What is Prescriptive Analytics?
Discover how prescriptive analytics helps businesses level up their decision-making by using past data and future trends to make well-informed choices that work.
What is prescriptive analytics?
There are three types of business analytics companies can use to get a full picture: Prescriptive, predictive, and descriptive analytics.
- Prescriptive analytics - Answers what should happen
- Predictive analytics - Answers what could happen
- Descriptive analytics - Answers what already happened
Though the focus of this article is prescriptive analytics, we'll explore the differences among these types of analytics in the next section. First, let's get a better understanding of prescriptive analytics.
Prescriptive analytics goes beyond predictive and descriptive analytics by helping businesses what to do next
In addition to predictive and descriptive analytics, which identify what happened in the past and what's likely to occur, prescriptive analytics gives you insights into making the best possible decisions to reach desired outcomes.
The primary goal of prescriptive analytics is to support decision-makers in determining the next course of action. It helps businesses understand the best steps to achieve a desired goal, navigate the likelihood of worst-case outcomes, and determine how to navigate uncertainty.
Let's say a brand wants to enhance its customer satisfaction and loyalty. Prescriptive analytics analyzes historical data—such as browsing behavior, past purchases, and business interactions—to identify unique patterns and preferences.
With this information, the business can offer personalized product recommendations, identify effective marketing strategies, and forecast potential business outcomes. These actions enable leaders to make well-informed decisions.
By simulating scenarios to evaluate the potential impact of various choices, decision-makers can explore the “what-if”scenarios, exploring the impact of different conditions to help determine a recommended path of action. This makes prescriptive analytics integral to an organization's strategic and real-time planning efforts.
Prescriptive vs predictive analytics
We've already touched on how prescriptive analytics is a step further than predictive analytics, so let's explore precisely how the two differ.
Predictive analytics:
- Uses historical data and statistical modeling techniques to make predictions about future events or outcomes
- Identifies patterns and relationships within data to forecast what is likely to happen
- Focuses on answering “What is likely to happen next?” or “What's the probability of this event occurring?”
Prescriptive analytics:
- It goes beyond predicting future outcomes
- Provides actionable recommendations and decision-making guidance
- Uses a combination of historical data, predictive modeling, optimization techniques, and business rules to determine the best course of action to achieve specific objectives
- Focuses on answering “What should we do?” or “What is the best decision to make given the circumstances?”
Businesses might use predictive analytics to help them determine customer churn, estimate the future demand for products and services, or assess credit risk.
They'll likely turn to prescriptive analytics to understand how to make their supply chain more efficient, optimize prices, or offer personalized marketing.
Both approaches are valuable, with predictive analytics helping teams understand future possibilities and prescriptive analytics guiding teams on the best actions to take.
Businesses can take advantage of either predictive or prescriptive analytics at different levels of insight, applying the most appropriate one to serve a particular purpose.
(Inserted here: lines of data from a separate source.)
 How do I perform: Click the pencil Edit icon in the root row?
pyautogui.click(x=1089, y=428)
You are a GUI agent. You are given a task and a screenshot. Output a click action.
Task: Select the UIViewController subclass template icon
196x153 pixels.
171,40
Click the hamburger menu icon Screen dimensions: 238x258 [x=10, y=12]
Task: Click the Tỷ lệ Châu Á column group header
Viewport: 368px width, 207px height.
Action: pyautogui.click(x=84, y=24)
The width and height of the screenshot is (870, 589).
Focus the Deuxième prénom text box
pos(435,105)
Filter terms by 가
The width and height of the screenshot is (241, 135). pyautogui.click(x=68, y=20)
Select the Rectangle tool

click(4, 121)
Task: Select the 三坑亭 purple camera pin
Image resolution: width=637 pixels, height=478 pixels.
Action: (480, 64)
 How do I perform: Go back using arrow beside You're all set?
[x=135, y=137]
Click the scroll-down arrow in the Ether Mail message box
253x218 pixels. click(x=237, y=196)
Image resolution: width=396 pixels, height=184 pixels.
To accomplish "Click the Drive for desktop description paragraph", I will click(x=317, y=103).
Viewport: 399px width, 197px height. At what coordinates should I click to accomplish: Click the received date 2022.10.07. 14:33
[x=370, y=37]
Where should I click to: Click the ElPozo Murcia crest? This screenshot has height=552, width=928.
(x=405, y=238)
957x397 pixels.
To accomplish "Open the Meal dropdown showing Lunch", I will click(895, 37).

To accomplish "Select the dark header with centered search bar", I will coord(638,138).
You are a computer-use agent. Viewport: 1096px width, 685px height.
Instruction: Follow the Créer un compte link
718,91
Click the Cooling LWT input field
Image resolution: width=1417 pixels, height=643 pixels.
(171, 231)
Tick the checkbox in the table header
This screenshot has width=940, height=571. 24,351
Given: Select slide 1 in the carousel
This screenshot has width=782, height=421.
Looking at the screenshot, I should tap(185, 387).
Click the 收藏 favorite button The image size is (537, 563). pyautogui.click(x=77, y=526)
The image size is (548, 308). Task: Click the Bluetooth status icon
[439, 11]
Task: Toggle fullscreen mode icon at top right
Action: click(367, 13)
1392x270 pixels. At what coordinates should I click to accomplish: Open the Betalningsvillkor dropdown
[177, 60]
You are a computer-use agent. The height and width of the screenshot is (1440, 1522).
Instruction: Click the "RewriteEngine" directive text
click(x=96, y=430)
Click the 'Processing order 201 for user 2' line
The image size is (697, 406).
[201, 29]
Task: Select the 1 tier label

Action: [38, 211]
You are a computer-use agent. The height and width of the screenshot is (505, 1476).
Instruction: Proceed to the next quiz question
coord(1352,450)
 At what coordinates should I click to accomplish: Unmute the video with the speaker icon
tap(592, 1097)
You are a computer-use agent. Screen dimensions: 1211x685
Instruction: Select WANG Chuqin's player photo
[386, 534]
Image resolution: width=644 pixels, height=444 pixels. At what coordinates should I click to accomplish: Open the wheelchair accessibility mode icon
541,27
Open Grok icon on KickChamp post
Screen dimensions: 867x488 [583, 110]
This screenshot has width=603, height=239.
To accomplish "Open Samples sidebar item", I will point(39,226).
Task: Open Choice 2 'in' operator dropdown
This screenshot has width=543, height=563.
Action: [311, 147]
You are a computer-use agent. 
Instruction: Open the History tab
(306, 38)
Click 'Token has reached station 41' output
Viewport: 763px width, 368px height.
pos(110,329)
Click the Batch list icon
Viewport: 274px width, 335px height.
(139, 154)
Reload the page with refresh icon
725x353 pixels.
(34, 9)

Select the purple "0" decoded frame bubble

How prescriptive analytics work
Prescriptive analytics uses advanced techniques, including data analysis, predictive modeling, optimization algorithms, and decision-making frameworks.
The steps taken depend on what a company aims to achieve, the type of information available, and the nature of the business.
However, a general approach to prescriptive analytics usually works something like this:
- Data collection and integration: The first step is gathering relevant data from various sources. This can include historical data, real-time data streams, customer data, market data, and any other information pertinent to the decision. The data is integrated and stored in a centralized repository for analysis.
- Data exploration and preparation: The data should be cleaned, processed, and prepared before performing prescriptive analysis. This involves handling missing values, resolving inconsistencies, and transforming the data into a suitable format for modeling.
- Predictive modeling: Prescriptive analytics builds on predictive analytics. In this step, statistical and machine learning models are applied to the prepared data to predict future outcomes or behaviors. These models use historical patterns and trends to forecast what's likely to happen.
- Optimization techniques: Predictive models alone aren't enough for prescriptive analytics, so optimization techniques help determine the best course of action. These algorithms consider various constraints, objectives, and potential trade-offs.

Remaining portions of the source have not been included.